Addicted to the Internet: could you live without it?

How did our parents survive without it?

Whether it be emailing lecturers or friends, reading a journal, checking the news, researching an essay, watching a video, listening to a podcast, ordering a book, blogging, sorting out finances or social networking – the Internet is an essential part of our learning and living.

Having access to an online world has resulted in very different lives for this generation compared to those lived by our parents, but there are major concerns that too many young people are addicted to the Internet.

A report from online charity YouthNet, Life Support: Young people’s needs in a digital age, considered the importance of the online world to our lives.

It found that 75 per cent of young people cannot live without the Internet and 45 per cent feel happiest when online.

The report’s author, Professor Michael Hulme, of Lancaster University’s Institute for Advanced Studies, said: “The Internet is central to the lives of young people – it exists for them as part of the fabric of the world.

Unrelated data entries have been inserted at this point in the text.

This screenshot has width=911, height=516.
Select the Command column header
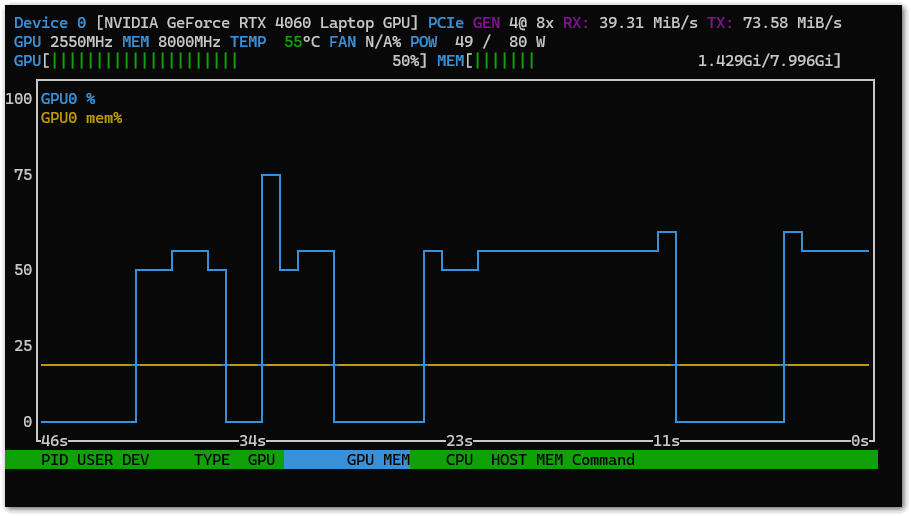point(603,460)
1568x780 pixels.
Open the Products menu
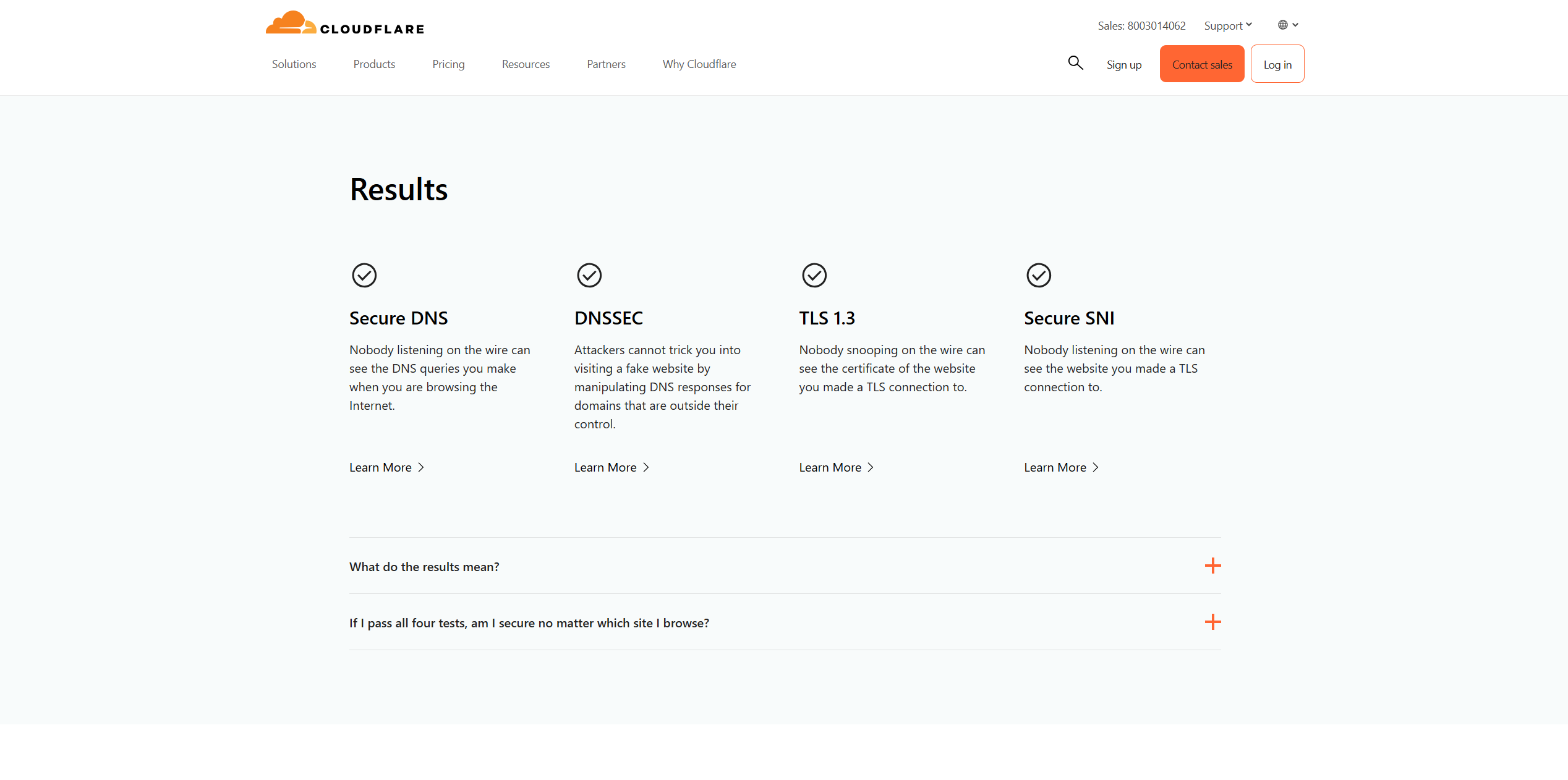(x=374, y=64)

“Unlike older groups, the Internet is not a place they purposively go to in a self conscious manner, it is just part of the natural behaviour of life.”

Charlie McDonnell, 19, from Bath, is the third most subscribed video blogger on YouTube in the UK with more than 20million hits overall.

He said: “I think when you ask kids: ‘Could you live without the Internet or not’, they will say: ‘Oh no, definitely not’, because it’s such a part of their lives.

“If you took a computer away from a kid for a week – maybe after about a day, they’d be [saying]: ‘I want to search for something on Google’. But after about a week they would understand it’s not completely vital to have the Internet all the time.

“For me personally, the Internet is my career on top of everything else, so I’d have to drastically change my way of living and my life plans if someone pulled the hypothetical plug out on the net.”

McDonnell has helped contribute to the huge amount of videos on YouTube. The sheer scale of this availability makes it very easy to spend far more time than you first intended on the website.

But this concept of there always being something else you can look at is a feature of most sites. Advertisers try to catch your eye, or there might be another article internally for you to read.

As long as you know when to stop and set yourself time limits for going online, there should be no problem. It is when you cannot think or talk about anything else except for using the Internet that help must be sought.

Leading psychiatrist Dr Jerald Block argued last year in the American Journal of Psychiatry that Internet addiction is now a serious public health issue which should be officially recognised as a clinical disorder.

He identified excessive gaming, viewing online explicit content, emailing and text messaging as causes of a compulsive-impulsive disorder.

Symptoms include not eating or sleeping, experiencing genuine withdrawal symptoms if deprived of the Internet, requiring better technology or time online, fatigue, having more arguments and feeling isolated from society.

But Dr Mark Griffiths, Professor of Gambling Studies at Nottingham Trent University, has pointed out that some people who are seen to have an Internet addiction are actually addicted to something else.

He said: “A lot of these people aren’t addicted to the Internet – they’re addicted to sex or gambling and they use the Internet as a tool.

“You can’t classify an addiction in terms of its medium – if someone’s addicted to gambling and spends all their time in a betting shop, we don’t say they’re addicted to betting shops.”

A clinic opened in Amsterdam three years ago to offer the world’s first treatment for computer game addicts – including those of online games such as World of Warcraft – and it was an immediate success.

Keith Bakker, the American director of the Smith & Jones clinic, is a former drug addict and explained more about the results of computer addiction.

He said: “These are perfectly decent kids whose lives have been taken over by an addiction. Some have given up school. They have no friends. They don’t speak to their parents.

“It is not a chemical dependency, but it’s got everything of an obsessive compulsive disorder and all of the other stuff that comes with chemical dependency.”

The rise of online gaming and social networking has led to many people becoming more obsessed with their own online identity than their real life.

But McDonnell said: “There’s no such thing as a virtual friendship, unless you’re sitting at home trying to have a conversation with your toaster, or replying to a bit of code that you’ve built.

“There are some people that I’ve been working with online for years that I’ve never met in person, but that’s not to say that my relationships with those people aren’t real.”

Andrew Kingston, 21, a third-year Geography student at the University of Sheffield, is currently writing a dissertation about the Internet’s impact on people’s perception of their own social identities.

“Much research has been undertaken upon Social Network Sites (SNS) in recent years – notably on aspects of addiction to a user’s created online persona,” he said.

“People investing abnormal amounts of time into their online personalities can be at risk of having their online personas affect their behaviour and influencing their real world identities.”

Psychologists are still debating whether to label Internet addiction as an addiction indeed or as a mental-health problem.

But the condition exists and the aforementioned research suggests some people might have it without knowing.

There is no doubt that our lives have been changed dramatically by the rise of the Internet. But this has presented us with a challenge – to keep it as something that we can use. Not something that we must use.